Date of Submission

2015

Degree Type

Dissertation

Degree Name

Doctor of Psychology (PsyD)

Department

Psychology

Department Chair

Robert A DiTomasso, PhD, ABPP, Chair, Department of Psychology

First Advisor

Bradley Rosenfeld, PsyD, Chairperson

Second Advisor

Bruce S Zahn, EdD, ABPP

Third Advisor

Gregory K Brown, PhD

Abstract

The ability to comprehensively and effectively identify those individuals who are at greatest risk to engage in self-directed violence (SDV) forms the cornerstone for all professional suicide prevention activities. To that end, mental health professionals have come to rely on the use of risk stratification to identify at-risk individuals as a way to inform and guide risk management and treatment, without having the benefit of empirical evidence to support such practices. The current program evaluation examined archival data comprised of suicide risk assessments conducted by mental health professionals on suicidal veterans (N = 1,560) in the emergency department of a large, urban Veterans Administration medical center (VAMC) located in the northeastern United States over 2 years, as well as data for subsequent suicide attempts among this sample (n = 110).
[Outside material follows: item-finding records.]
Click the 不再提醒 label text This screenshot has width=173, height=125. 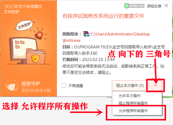pos(76,86)
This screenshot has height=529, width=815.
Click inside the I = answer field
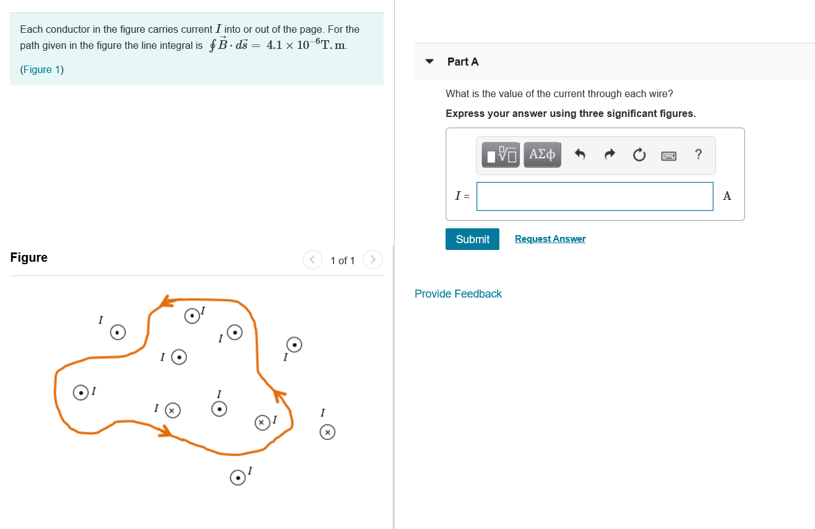click(x=594, y=196)
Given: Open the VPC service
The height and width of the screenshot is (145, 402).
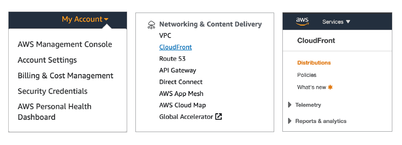Looking at the screenshot, I should tap(165, 36).
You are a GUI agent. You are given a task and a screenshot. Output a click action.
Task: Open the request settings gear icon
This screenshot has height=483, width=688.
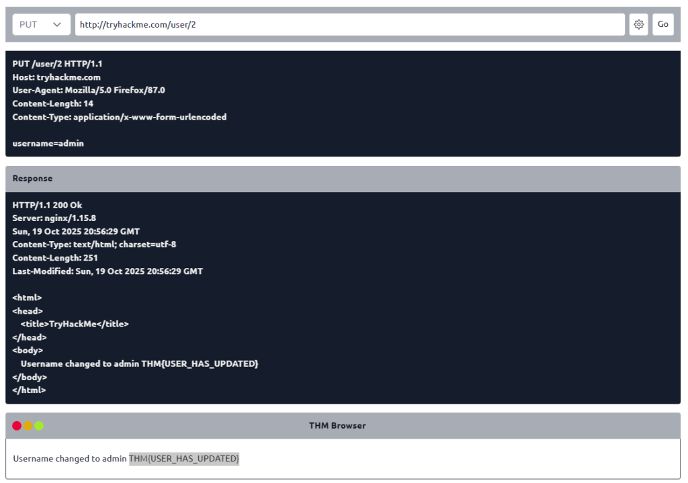pos(638,24)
Results indicate that the current practice of stratifying suicide risk into specific categories (high, moderate, and low) effectively distinguishes the majority of those veterans who subsequently engaged in SDV from those who did not after being assessed by emergency department evaluators utilizing routine, naturalistic clinical judgment. Additional findings revealed that the categorical risk ratings of high, moderate, and low were distinguishable from one another, whereby a rating of high risk was more likely than both moderate and low risk to distinguish those suicidal veterans who subsequently engaged in SDV. Moderate risk identified at-risk veterans more accurately than those at low risk.